■ **Work order**: Show every line below where "screenshot" appears.

··· Records for the exercise

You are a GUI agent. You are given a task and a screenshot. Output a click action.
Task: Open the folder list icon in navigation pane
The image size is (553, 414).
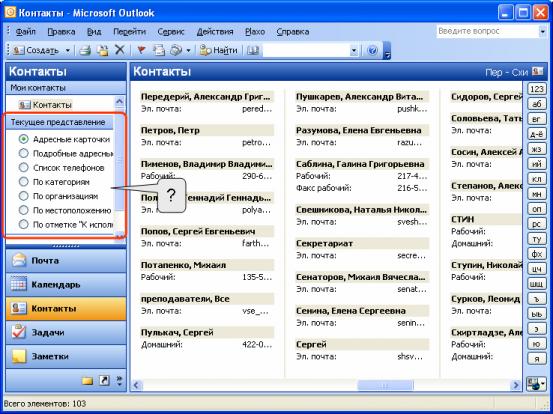[87, 380]
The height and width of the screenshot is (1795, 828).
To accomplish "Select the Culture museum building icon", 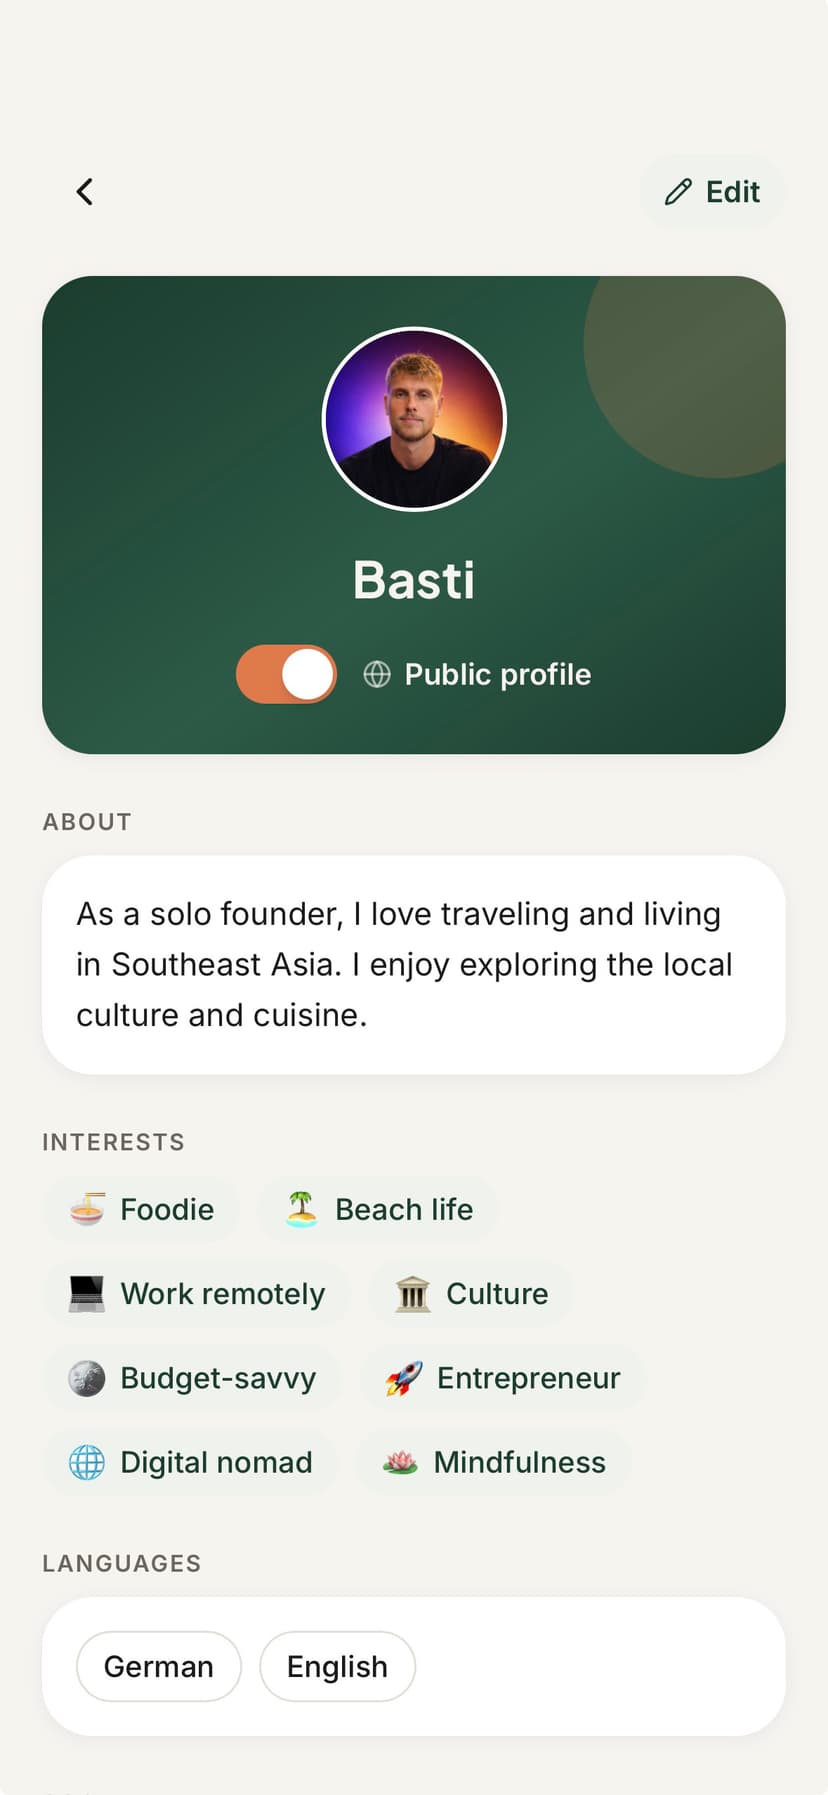I will (412, 1293).
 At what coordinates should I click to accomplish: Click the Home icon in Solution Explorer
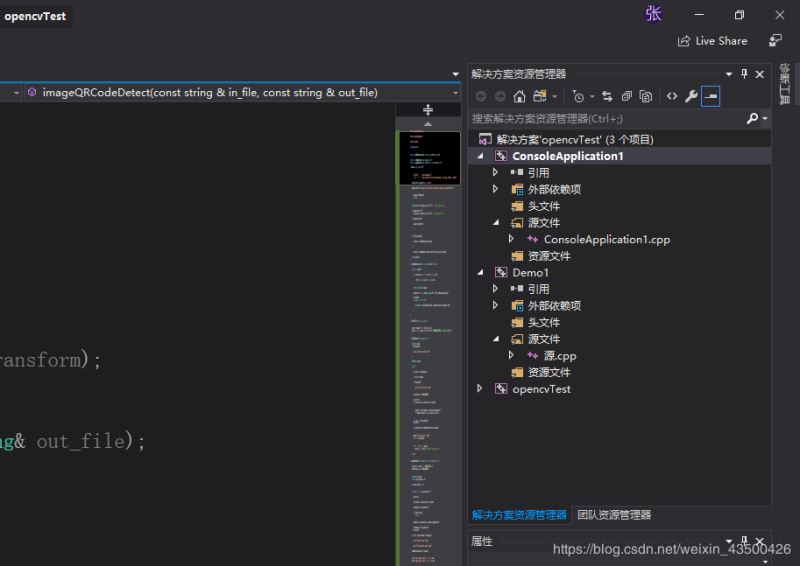pos(519,97)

······

■ **Output of the exercise**:
You are a GUI agent. You are given a task and a screenshot. Output a click action.
The height and width of the screenshot is (1795, 828).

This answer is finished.